* TASK
Give back every record exactly, with its pictures left out.

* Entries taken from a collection
----------
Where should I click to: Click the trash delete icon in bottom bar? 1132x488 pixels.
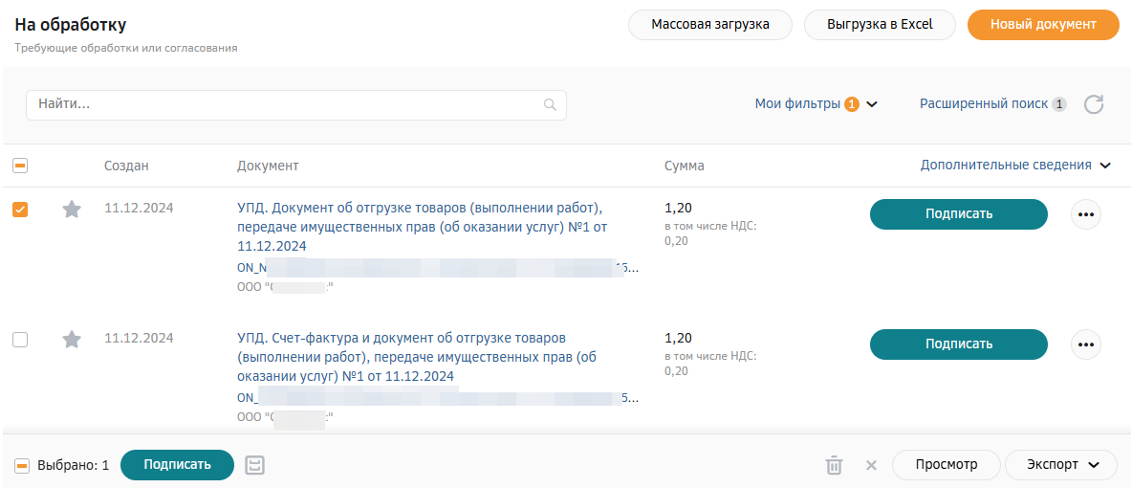(x=834, y=465)
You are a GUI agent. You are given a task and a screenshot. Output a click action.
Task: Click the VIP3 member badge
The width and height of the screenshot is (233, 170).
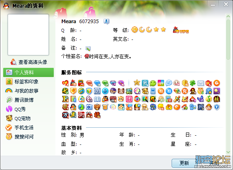click(x=180, y=30)
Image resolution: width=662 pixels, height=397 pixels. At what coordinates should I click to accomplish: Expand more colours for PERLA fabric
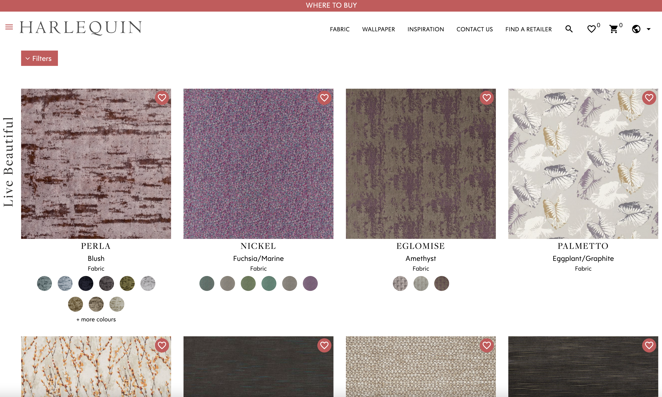click(x=96, y=319)
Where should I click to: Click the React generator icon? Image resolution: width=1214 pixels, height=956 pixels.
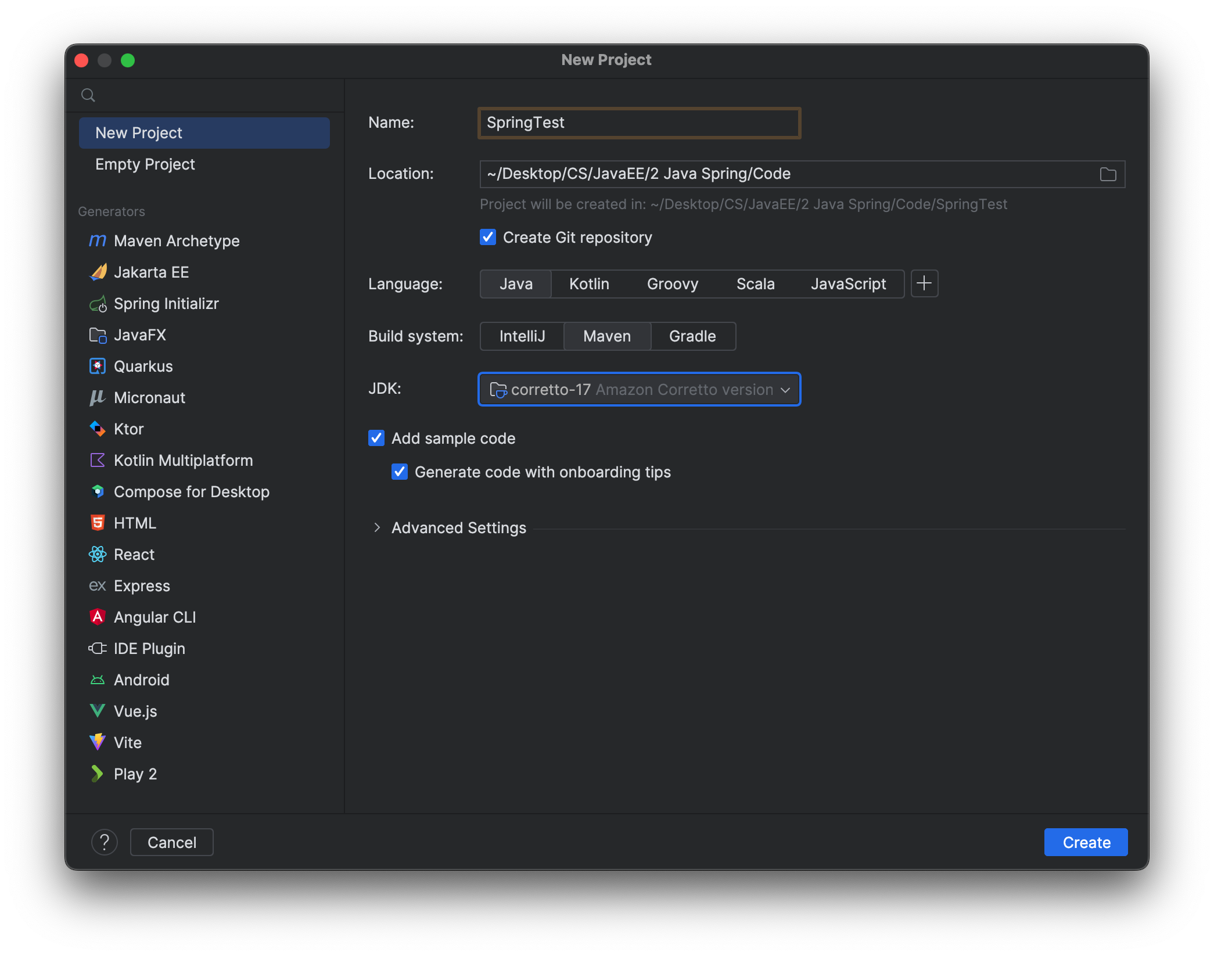98,554
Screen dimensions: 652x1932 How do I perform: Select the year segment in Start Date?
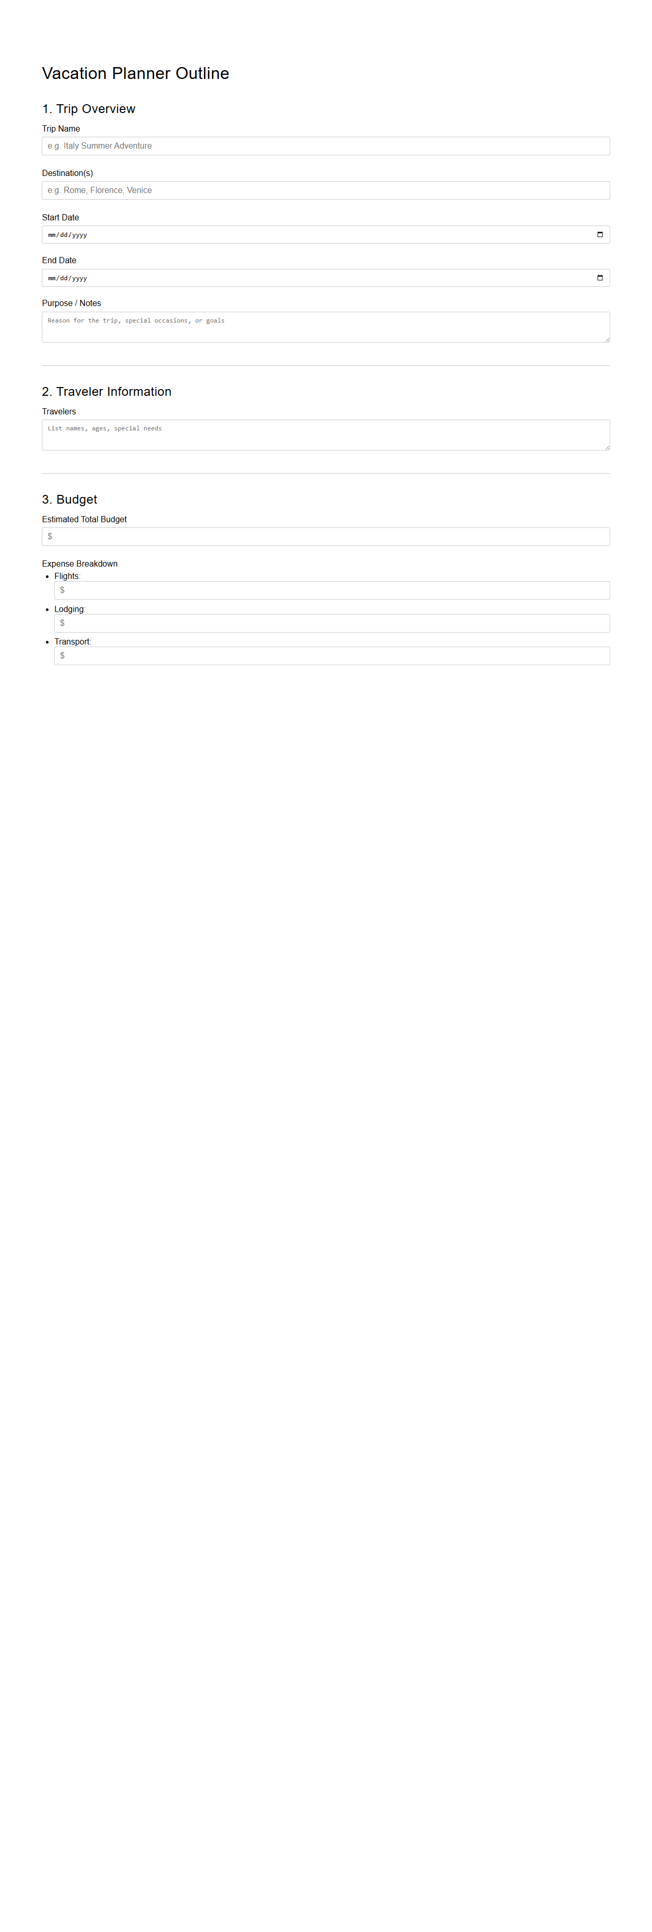point(80,235)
----------
* TASK RESPONSE
Where should I click to: Click the trash delete icon in bottom bar? 1132x488 pixels.
(x=834, y=465)
You are a GUI agent. You are given a task and a screenshot. Output a click action.
Task: Click the VIP3 member badge
The width and height of the screenshot is (233, 170).
click(x=180, y=30)
Image resolution: width=662 pixels, height=397 pixels. At what coordinates should I click to accomplish: Expand more colours for PERLA fabric
click(x=96, y=319)
Where should I click to: Click the React generator icon? Image resolution: width=1214 pixels, height=956 pixels.
98,554
Screen dimensions: 652x1932 How do I perform: Select the year segment in Start Date?
point(80,235)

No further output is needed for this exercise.